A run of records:
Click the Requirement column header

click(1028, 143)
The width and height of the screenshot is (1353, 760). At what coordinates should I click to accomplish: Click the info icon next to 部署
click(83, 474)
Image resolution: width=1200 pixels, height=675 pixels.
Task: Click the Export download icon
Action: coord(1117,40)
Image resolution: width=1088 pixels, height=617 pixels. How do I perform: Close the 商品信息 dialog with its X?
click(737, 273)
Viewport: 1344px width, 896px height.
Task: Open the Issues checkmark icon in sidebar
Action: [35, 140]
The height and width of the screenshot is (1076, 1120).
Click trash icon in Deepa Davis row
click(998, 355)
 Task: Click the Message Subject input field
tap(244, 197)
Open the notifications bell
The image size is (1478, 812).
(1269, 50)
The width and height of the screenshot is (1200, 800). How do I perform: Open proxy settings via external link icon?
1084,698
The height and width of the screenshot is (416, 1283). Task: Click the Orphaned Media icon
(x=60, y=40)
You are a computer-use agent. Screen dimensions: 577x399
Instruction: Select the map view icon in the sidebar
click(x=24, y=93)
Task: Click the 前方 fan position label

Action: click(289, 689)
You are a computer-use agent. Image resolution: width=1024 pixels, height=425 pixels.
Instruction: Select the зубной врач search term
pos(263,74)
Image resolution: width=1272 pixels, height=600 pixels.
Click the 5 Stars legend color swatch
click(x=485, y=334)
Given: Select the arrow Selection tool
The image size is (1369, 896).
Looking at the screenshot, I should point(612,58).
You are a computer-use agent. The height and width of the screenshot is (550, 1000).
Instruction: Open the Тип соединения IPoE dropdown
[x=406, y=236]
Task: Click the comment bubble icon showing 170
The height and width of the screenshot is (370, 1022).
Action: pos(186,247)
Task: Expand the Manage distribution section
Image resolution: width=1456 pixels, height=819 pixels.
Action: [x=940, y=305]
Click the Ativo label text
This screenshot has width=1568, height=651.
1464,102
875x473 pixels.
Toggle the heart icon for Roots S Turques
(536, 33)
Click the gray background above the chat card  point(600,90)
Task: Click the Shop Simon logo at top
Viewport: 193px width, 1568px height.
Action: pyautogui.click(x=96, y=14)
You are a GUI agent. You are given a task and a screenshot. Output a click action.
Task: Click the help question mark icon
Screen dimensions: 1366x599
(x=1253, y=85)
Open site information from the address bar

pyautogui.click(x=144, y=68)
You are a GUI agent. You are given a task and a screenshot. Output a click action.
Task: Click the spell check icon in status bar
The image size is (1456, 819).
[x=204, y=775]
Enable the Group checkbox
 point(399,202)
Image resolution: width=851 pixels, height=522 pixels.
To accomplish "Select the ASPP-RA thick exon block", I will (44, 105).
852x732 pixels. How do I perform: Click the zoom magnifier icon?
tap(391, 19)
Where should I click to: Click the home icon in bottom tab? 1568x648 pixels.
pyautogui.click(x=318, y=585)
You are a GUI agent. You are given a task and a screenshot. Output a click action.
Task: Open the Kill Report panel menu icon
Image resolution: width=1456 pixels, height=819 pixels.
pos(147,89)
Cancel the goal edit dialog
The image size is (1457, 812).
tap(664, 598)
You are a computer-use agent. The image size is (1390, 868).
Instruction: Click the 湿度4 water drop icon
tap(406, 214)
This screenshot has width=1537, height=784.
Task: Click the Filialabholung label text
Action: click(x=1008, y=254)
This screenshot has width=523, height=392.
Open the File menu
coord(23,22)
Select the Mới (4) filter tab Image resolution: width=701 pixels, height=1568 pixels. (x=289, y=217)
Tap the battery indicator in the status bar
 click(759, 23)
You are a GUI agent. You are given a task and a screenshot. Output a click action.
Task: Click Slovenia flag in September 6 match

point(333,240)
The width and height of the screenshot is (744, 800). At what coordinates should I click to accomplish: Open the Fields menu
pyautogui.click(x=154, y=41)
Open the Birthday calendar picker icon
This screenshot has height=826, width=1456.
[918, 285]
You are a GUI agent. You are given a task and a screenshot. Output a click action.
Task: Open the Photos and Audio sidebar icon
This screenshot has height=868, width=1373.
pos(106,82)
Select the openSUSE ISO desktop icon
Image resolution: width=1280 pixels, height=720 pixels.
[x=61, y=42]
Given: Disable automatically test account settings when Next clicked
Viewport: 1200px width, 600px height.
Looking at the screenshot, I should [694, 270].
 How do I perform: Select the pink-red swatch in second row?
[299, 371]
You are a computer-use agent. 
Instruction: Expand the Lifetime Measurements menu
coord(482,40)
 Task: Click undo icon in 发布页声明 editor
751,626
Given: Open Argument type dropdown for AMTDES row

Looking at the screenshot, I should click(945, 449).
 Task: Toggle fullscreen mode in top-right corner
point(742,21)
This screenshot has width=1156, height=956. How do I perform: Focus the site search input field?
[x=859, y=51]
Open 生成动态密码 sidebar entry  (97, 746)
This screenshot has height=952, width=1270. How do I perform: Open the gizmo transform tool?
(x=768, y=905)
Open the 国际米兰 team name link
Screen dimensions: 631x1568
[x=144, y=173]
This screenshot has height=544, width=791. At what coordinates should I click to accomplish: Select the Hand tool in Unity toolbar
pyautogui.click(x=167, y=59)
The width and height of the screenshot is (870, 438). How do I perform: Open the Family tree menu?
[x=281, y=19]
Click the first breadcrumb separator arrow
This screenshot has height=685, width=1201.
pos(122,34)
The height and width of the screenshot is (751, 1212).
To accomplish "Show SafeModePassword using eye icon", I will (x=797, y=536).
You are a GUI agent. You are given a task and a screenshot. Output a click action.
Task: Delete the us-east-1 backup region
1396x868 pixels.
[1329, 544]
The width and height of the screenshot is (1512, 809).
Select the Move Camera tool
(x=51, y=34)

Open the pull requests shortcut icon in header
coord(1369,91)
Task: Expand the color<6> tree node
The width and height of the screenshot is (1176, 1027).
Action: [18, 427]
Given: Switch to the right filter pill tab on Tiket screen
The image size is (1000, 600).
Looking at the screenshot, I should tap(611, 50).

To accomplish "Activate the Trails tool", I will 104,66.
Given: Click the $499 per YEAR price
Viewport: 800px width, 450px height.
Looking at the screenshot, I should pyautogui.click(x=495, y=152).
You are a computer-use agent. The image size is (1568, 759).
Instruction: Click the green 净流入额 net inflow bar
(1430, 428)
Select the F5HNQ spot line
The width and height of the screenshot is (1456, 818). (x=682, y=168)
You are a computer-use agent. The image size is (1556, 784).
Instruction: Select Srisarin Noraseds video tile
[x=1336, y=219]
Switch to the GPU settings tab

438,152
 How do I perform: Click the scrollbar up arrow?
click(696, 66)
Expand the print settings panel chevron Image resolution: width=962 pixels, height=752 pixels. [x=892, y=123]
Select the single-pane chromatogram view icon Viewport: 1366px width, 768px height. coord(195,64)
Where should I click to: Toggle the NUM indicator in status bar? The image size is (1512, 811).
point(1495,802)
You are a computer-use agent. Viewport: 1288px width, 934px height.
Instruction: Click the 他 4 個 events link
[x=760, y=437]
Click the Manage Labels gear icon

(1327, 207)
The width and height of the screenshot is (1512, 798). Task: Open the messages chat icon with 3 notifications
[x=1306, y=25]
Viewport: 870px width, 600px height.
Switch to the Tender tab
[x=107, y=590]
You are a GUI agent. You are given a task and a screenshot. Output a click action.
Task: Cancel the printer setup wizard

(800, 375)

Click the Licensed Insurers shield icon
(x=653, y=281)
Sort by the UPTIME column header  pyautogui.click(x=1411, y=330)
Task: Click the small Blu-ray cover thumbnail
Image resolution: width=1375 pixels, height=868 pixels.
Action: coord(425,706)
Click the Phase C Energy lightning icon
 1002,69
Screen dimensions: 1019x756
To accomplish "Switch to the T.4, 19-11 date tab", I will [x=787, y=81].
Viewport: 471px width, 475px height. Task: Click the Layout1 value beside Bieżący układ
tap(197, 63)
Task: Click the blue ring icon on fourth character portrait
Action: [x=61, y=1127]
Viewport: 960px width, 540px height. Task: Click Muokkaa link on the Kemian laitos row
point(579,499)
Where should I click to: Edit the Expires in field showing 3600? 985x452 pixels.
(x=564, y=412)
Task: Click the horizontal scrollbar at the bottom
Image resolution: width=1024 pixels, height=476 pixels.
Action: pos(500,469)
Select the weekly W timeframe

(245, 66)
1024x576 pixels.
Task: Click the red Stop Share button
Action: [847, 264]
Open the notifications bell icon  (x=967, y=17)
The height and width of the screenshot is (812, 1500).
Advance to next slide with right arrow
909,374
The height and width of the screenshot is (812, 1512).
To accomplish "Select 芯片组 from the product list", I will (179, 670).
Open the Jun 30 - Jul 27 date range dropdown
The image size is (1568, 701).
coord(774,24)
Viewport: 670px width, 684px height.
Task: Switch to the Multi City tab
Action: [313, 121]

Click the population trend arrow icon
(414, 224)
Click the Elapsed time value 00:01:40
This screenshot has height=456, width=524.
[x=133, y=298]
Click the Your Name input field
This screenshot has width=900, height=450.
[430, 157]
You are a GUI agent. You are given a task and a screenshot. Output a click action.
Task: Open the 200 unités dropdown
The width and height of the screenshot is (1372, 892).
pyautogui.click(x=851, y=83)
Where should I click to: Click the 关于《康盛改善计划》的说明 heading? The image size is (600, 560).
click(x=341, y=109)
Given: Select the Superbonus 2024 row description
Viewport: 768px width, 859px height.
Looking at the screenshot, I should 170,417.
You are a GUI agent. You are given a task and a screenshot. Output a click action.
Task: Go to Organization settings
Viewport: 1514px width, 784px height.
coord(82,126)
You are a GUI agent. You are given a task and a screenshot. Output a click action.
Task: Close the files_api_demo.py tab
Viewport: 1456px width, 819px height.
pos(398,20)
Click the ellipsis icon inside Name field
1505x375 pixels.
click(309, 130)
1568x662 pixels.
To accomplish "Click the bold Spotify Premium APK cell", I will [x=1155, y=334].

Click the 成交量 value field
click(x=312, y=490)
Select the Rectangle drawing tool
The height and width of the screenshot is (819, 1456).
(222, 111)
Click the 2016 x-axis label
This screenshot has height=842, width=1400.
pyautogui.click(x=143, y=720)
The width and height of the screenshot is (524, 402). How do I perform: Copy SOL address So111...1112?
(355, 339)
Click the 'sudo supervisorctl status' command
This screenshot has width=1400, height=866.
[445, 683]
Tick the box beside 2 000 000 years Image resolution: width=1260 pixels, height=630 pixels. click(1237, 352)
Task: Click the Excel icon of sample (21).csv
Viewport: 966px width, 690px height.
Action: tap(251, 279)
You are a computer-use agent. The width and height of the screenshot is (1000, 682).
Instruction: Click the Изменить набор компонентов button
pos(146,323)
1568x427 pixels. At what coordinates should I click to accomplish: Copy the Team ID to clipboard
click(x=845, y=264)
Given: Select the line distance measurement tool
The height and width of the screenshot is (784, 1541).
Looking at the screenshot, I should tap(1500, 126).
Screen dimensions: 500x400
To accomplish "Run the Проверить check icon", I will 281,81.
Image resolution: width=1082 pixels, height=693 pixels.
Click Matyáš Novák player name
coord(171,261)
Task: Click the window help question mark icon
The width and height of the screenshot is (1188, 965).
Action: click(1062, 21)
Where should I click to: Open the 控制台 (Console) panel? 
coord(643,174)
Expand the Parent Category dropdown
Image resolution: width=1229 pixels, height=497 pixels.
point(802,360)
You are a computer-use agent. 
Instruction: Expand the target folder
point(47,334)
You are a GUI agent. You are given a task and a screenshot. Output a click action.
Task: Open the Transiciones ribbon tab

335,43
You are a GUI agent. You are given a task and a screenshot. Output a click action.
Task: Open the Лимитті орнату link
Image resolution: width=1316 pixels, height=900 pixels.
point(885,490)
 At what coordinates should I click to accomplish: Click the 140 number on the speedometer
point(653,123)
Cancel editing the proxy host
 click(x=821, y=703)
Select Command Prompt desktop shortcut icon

▶ What you should do
Transcribe, without alteration, every line of the listing above, from the line containing "Click the 2016 x-axis label" down to the line containing "Action: tap(251, 279)", both of those lines included.

▶ Solved exercise
Click the 2016 x-axis label
This screenshot has height=842, width=1400.
pyautogui.click(x=143, y=720)
The width and height of the screenshot is (524, 402). How do I perform: Copy SOL address So111...1112?
(355, 339)
Click the 'sudo supervisorctl status' command
This screenshot has width=1400, height=866.
[445, 683]
Tick the box beside 2 000 000 years Image resolution: width=1260 pixels, height=630 pixels. click(1237, 352)
Task: Click the Excel icon of sample (21).csv
Viewport: 966px width, 690px height.
Action: tap(251, 279)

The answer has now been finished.